Comprometido con los valores humanistas, fue un inclaudicable combatiente contra el franquismo, el stalinismo y la pena de muerte, además de difusor de un pensamiento que había forjado bajo el influjo de Schopenhauer, de Nietzsche y del existencialismo alemán. Y también probó su compromiso político indeclinable cuando asumió la dirección del periódico Combat durante la Resistencia francesa, tras la ocupación nazi. “El mundo en que vivo me repugna. Pero me siento solidario con los hombres que sufren en él”, decía.

Aunque fue su obra literaria que en su momento conmocionó el espíritu de Europa y además lo convirtió en best seller, lo que trascenderá en el tiempo: el escritor firmó obras consideradas hoy clásicos contemporáneos, como El extranjero (1942) y La peste (1947).
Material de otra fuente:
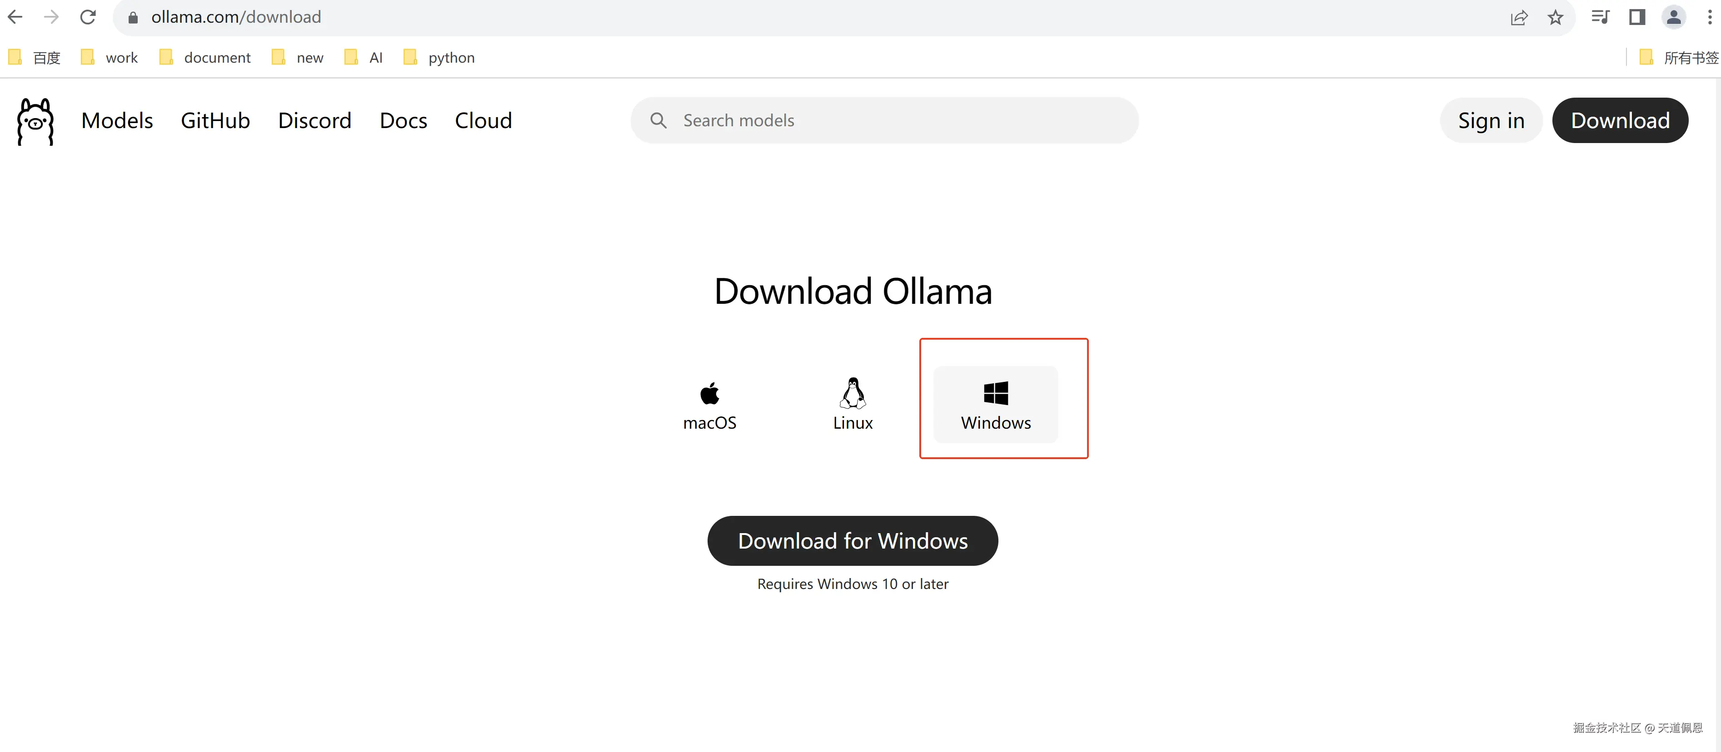Open the GitHub nav link
The image size is (1721, 752).
(215, 121)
En El extranjero, su primera y más celebrada pieza maestra, el autor expresaba la profunda nostalgia ante la pérdida de una vida plena de sentidos humanitarios. Mersault se niega a mentir. Mentir no es sólo decir lo que no es. Es también, y, sobre todo, decir más de lo que es y, en lo que concierne al corazón humano, decir más de lo que no se siente. Es lo que todos hacemos a diario para simplificar la vida, definía el propio autor al referirse al personaje de la obra en la que se enfoca en la historia de un hombre (un francés argelino) indiferente a la realidad por resultarle absurda e inabordable y que, sin ninguna actitud heroica, morirá por la verdad.
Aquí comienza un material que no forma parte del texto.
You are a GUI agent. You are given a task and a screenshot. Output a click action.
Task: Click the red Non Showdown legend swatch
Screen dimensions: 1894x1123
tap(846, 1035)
Pero el personaje no quiere simplificar la vida, aclaraba el autor: “Mersault dice lo que es, se niega a enmascarar sus sentimientos e inmediatamente la sociedad se siente amenazada”. Lo condena ese matiz.

El sentido apático de la existencia y aún de la propia muerte, encarnado en el personaje puede entenderse a la luz de la historia como una denuncia indirecta de Camus frente a una sociedad que olvida al individuo, premonitoria del paisaje oscurecido que se ceñiría sobre Europa tras la posguerra. Y, a la vez, como el alegato de una generación que haría del inconformismo una bandera. En un mundo en el que la disparidad entre el ideal y la realidad parece tan vasta, el arte y la literatura se aparecían a sus ojos como potentes antídotos frente al absurdo.

Su vida concluyó abruptamente el 4 de enero de 1960 en un trágico accidente de tránsito, cuando el coche que conducía su amigo, Michel Gallimard –sobrino de su editor, Gaston Gallimard– se salió de la carretera y chocó contra un árbol. Hay finales que suelen ser un principio.